The scope of this thesis encompasses a detailed description of augmented reality technologies, systems and applications as well as the future of augmented reality technologies as the author sees it. This research makes use of the iOS platform as a means to implement augmented reality and therefore the author believed it was important to introduce the useful iOS tools and steps to creating an augmented reality by introducing a designed and implemented non-augmented reality application and offering the augmented reality transformation design solution. As a result, chapter 3 of this thesis introduces iTranslatAR, a “picture translator” that uses Object Character Recognition (OCR) to translate text present in images, through explanation of the methods relevant to the transformation of iTranslatAR into an augmented reality application that is the use of Tesseract OCR and its implementation as a foreign library in iOS platform. Then the author offers a design for transforming iTranslatAR into an augmented reality application, which corresponds to the application “translating” text from real time video feed frames as opposed to pictures. In addition, section 4.3 presents an explanation to iOS AV Foundation framework and its implementation necessary for using and extracting video frames from the camera.
This research also foresaw that augmented reality brings the possibility of not only enhancing our current senses, but of possibly “making up” for missing ones. In this thesis, the author designed and implemented an augmented reality application for hearing augmentation where hearing-impaired users can see visual cues of what is being said to them in a natural and intuitive way to understand. The application, dubbed iHeAR, uses the iOS platform and an iPad2 as the supporting device.

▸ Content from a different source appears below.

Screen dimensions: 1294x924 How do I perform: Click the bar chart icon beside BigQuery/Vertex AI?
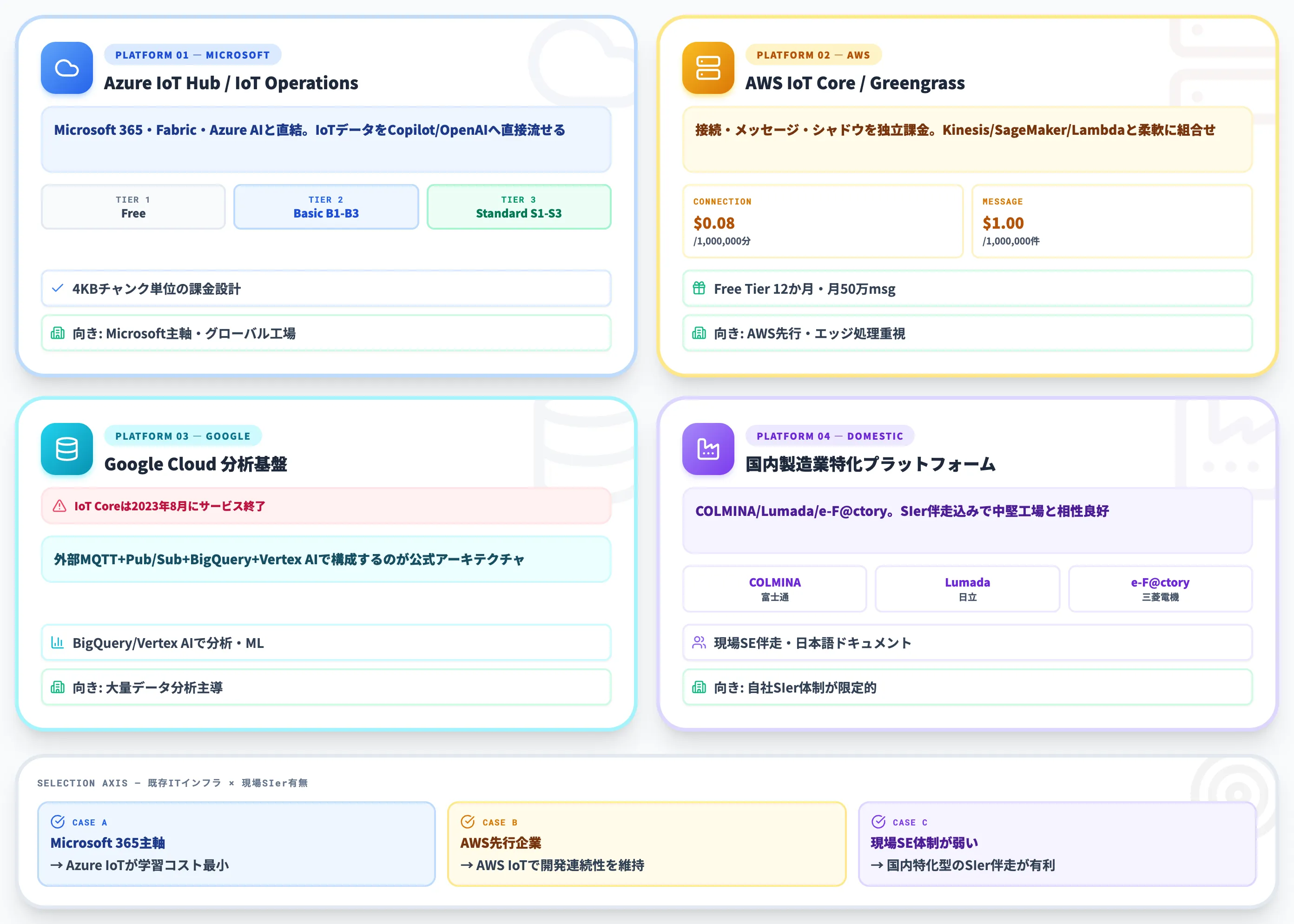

It is implemented using current algorithms for speech recognition and face detection in order to output the “heard” speech in real time next to the speaker’s face in a “text-bubble”. The speech recognition system used is the open source OpenEars which is a wrapper for iOS application of the PocketSphinx system for device speech recognition. A detailed explanation of OpenEars was provided in section 4.3. Face detection is achieved using OpenCV’s Viola-Jones method implementation for face detection, whose explanation was provided in section
4.4. In order to make the face detection algorithm work in real time and perform calculations for both speech recognition and face detection on the device, the author optimized the system to run the face detection algorithm only when speech is detected and only when a previous frame is not already being analyzed for a face since the detection algorithm runs slower than the video feed. In this way, the final system is not overloaded with heavy calculations. The system built assumes the following conditions and limitations:
• The user does not know sign language or how to read lips,
• The environment is quiet and free of background noise,
• The system will be used for one-on-one conversation,
• Speech recognition needs to happen on the device so as to not depend on network
availability.
This thesis challenges included the integration and selection of multiple components to build a hearing augmented reality application using the iOS platform. The APIs and libraries used as part of this research are listed in Table 5.1 along with comments to guide readers who wish to know more about the reasons for using these libraries. Readers should note that the Google Translate API while a good choice for this thesis work will no longer be available to use as a free open source library starting December 1st, 2011.